The first meet: You never know what is planned for you or the turnout of your life but one could always wish for the best. Before I started college, I was very happy and terrified all at the same time because I didn’t know what to look forward to because I was moving into a new place with a bunch of people I had never met in my life. All my closest friends went to different schools, meaning college was going to be like high school all over again. I didn’t have a great relationship with my roommate but we were cool with each other. Honestly meeting people wasn’t as hard as I thought it would be because everyone was pretty much on the same boat with me, everyone wanted to make friends, so people were just randomly walking up to each other and making friends. I did the same, why not…now I have made friends for life and I couldn’t be any happier.
The ups and downs: Life has its ups and down, it is perfectly normal. It happens all the time to all sorts of people. Trying really hard to find the source always bring even more unhappiness. Life’s a journey made up of going through a certain phase like joy, sadness, hardship, celebration moment, and empathy. You never know what is planned for you or who you are going to run into. To me having or feeling empathy is understanding and feeling another person’s feelings for yourself. I have witnessed a lot of situations from my friends feeling both empathy and sympathy, but mostly empathy. Being in college comes in all sorts of emotions like how you take in the things you witness and how that experience makes changes in your life. I have watched some friends be broken down into pieces and some of them somehow affected me during the moment of my life.

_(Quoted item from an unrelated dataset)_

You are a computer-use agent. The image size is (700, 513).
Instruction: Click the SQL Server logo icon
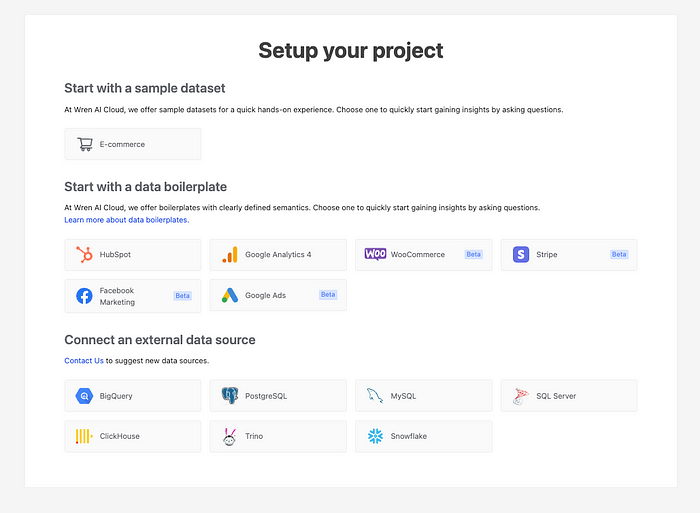521,396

Relationships: According some people having breaking down for situations yours friends are going through makes you weak. Like where is your compassion if you can even be there emotionally for the people closest to you. One Saturday evening, I went to the movies with my friends, after the movies; we decided to head home and chill out. On our way, another friend called bawling hardcore. I couldn’t make out what she was saying but hearing her cry like that was enough for me to go see her. She was so broken and hurt that I started crying with her. I didn’t know what to do at the moment but cry even know I didn’t know what was going on with her at the moment. Seeing someone as strong as she is broken like that over her relationship made me sad and hurt. I felt her rage, passion and anger. After all the crying, she told me everything and we decided to put the past behind us and look forward with positive minds. It was like we both went through the break. I was willing to overcome her struggle with her. She needed a friend and I made sure she got one.
The come up: Imagine something like what my friend went through happening to anyone during the school year. With all the stress from classes and having to lose someone you sincerely cared about. She was absolutely broken, we all were, it wasn’t just her pain, it was ours. It is never easy to lose the one you loved and not having friends to help you through it is a catastrophe. I went through all her outcomes with her and now she’s not sweating no tears for no fool.